Task directions = Edit the entries below by replacing "screenshot" with "screen capture", keeping everything else unchanged. Omit the pictures from your answer.

========================================================================

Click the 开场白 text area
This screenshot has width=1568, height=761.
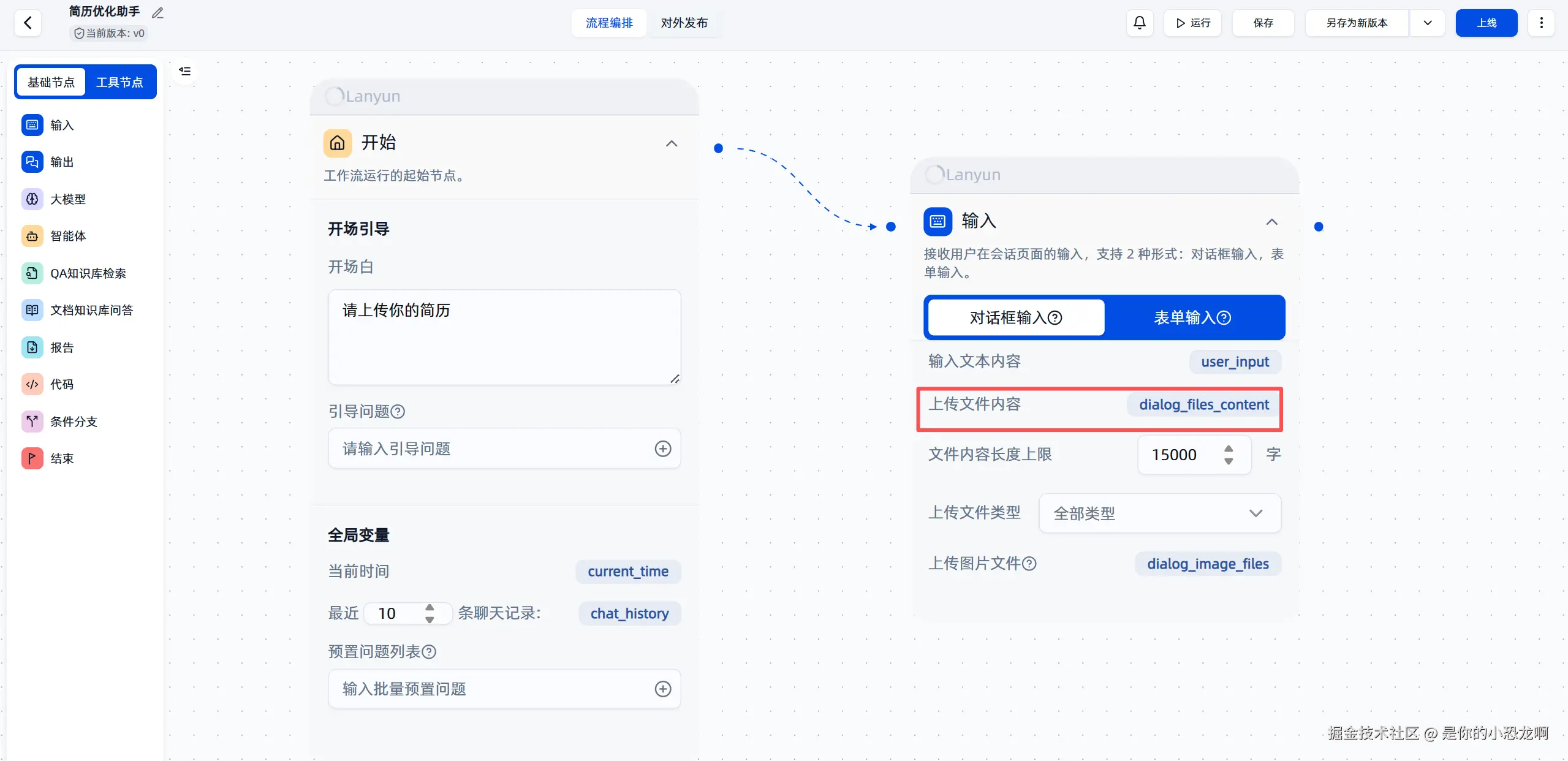coord(504,337)
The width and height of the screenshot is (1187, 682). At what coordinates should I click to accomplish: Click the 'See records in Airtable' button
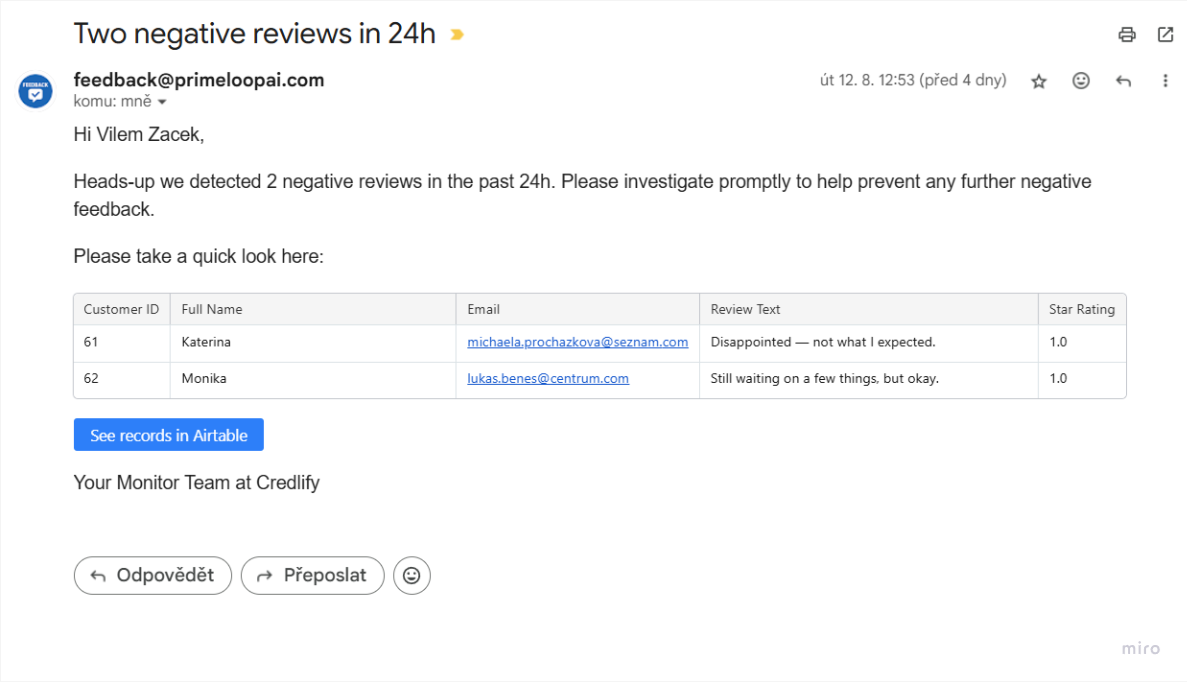click(x=168, y=435)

========================================================================

Answer =
Click the 开场白 text area
This screen capture has width=1568, height=761.
coord(504,337)
The width and height of the screen capture is (1187, 682). At what coordinates should I click to accomplish: Click the 'See records in Airtable' button
click(x=168, y=435)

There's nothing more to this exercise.